To my relief, I find myself alone in the office. Stowing my books and busted backpack in a cubby, I grab my miko’s uniform from a set of drawers, careful not to smear my blood on my white kimono. I go into the bathroom, close the door, and bang my forehead on it thrice.
Baka.
Fool.
Apologize, Kira.
I tell myself that they’re wrong, that they’re liars. I’m no fool. Still, their words stick to the insides of my ribs, like I’ve swallowed something rancid. Those girls can pretend they’re defending Kōgakkon’s “reputation,” but in reality, they’re cowards looking for an easy target.

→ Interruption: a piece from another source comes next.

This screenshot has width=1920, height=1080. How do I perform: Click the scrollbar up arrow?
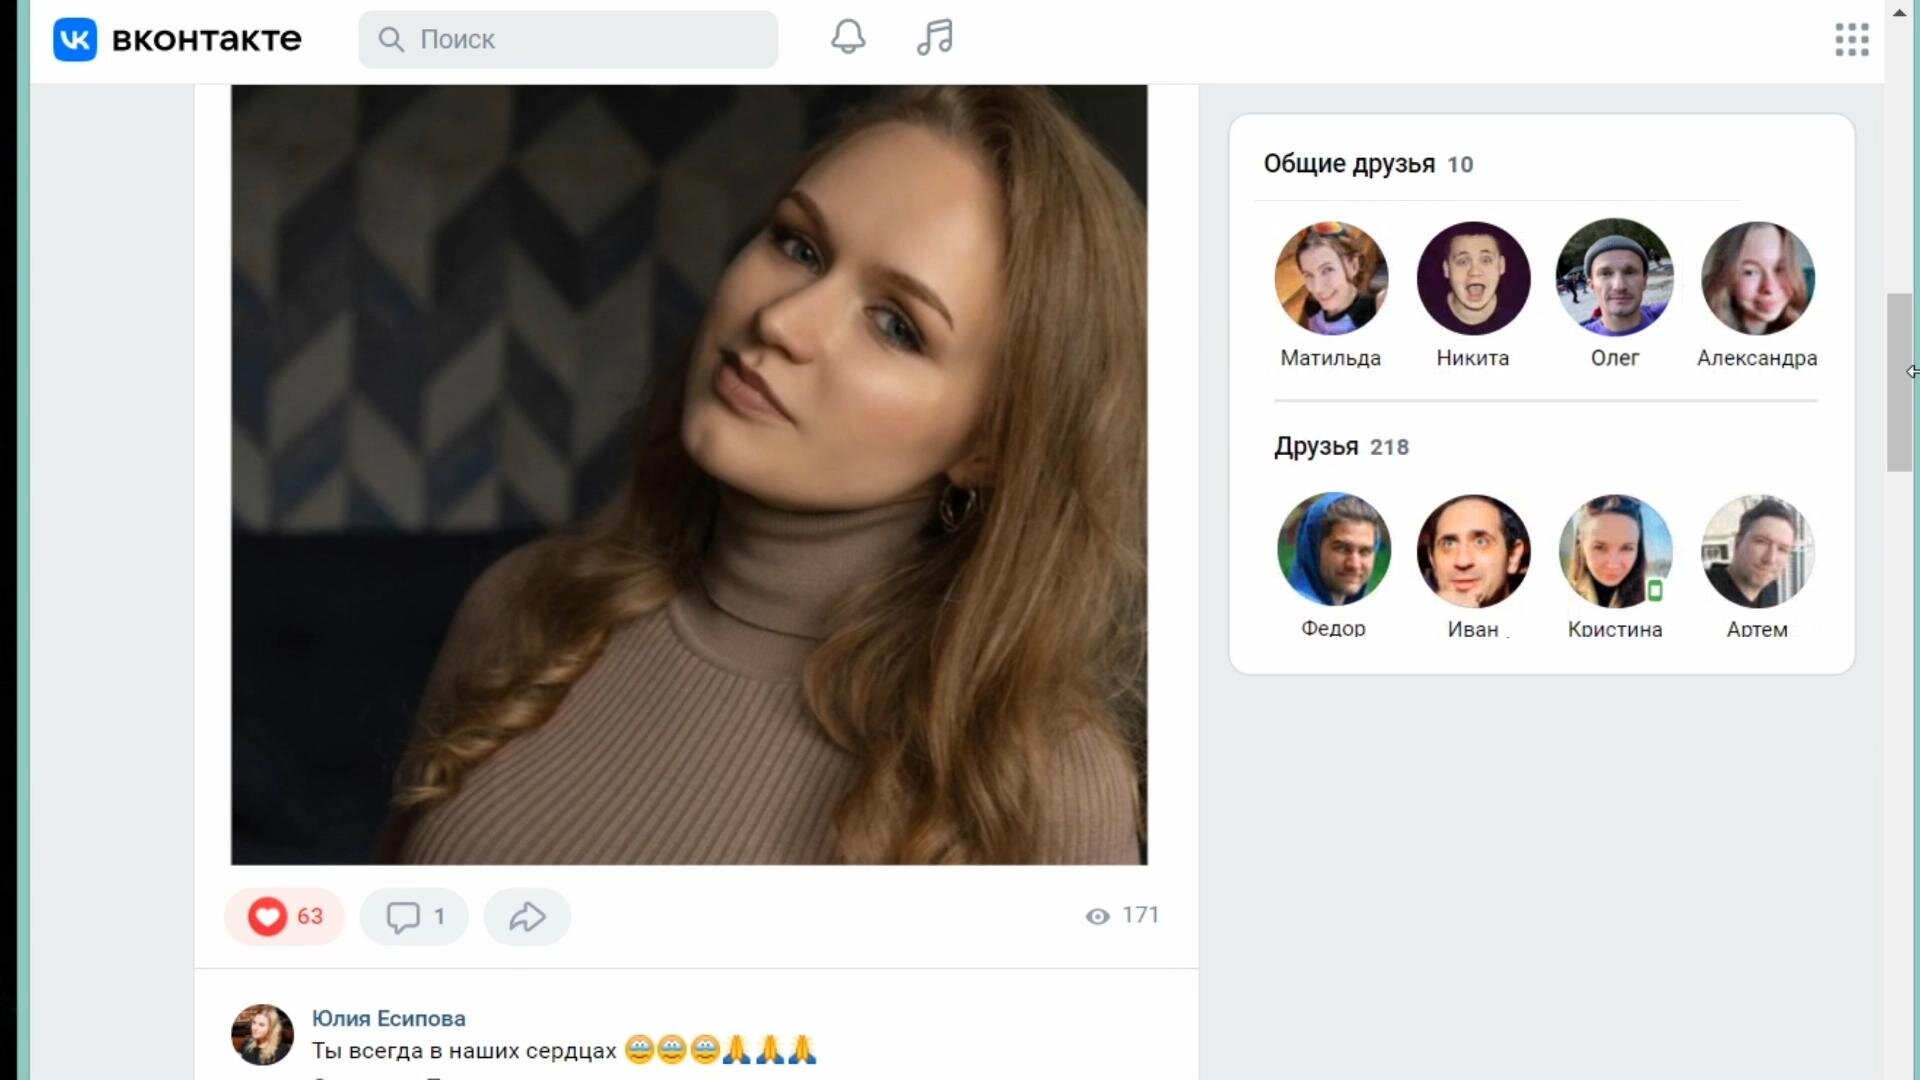[1899, 12]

I just hate that their target is me.
Hanging my school jacket on a hook, I locate the first-aid kit under the sink. My hands shake with frustration as I pop the box’s clasps. No, with fury, because there’s nothing I can do to stop Ayako and her friends. Her father owns one of the largest J-pop record labels in the country, and were I to embarrass his daughter, I’d bring contempt down upon my family and the shrine.
I fight to open an antiseptic wipe, cursing when the paper tears but the plastic stretches. I shouldn’t feel like such a failure: I get excellent grades, am polite to my teachers and classmates, and try not to stand out too much. My father runs a successful precision electronics company in Kyoto, and while his work may not be glamorous, it’s profitable. Plus, it’s an honor to work with my grandfather at the Fujikawa Shrine.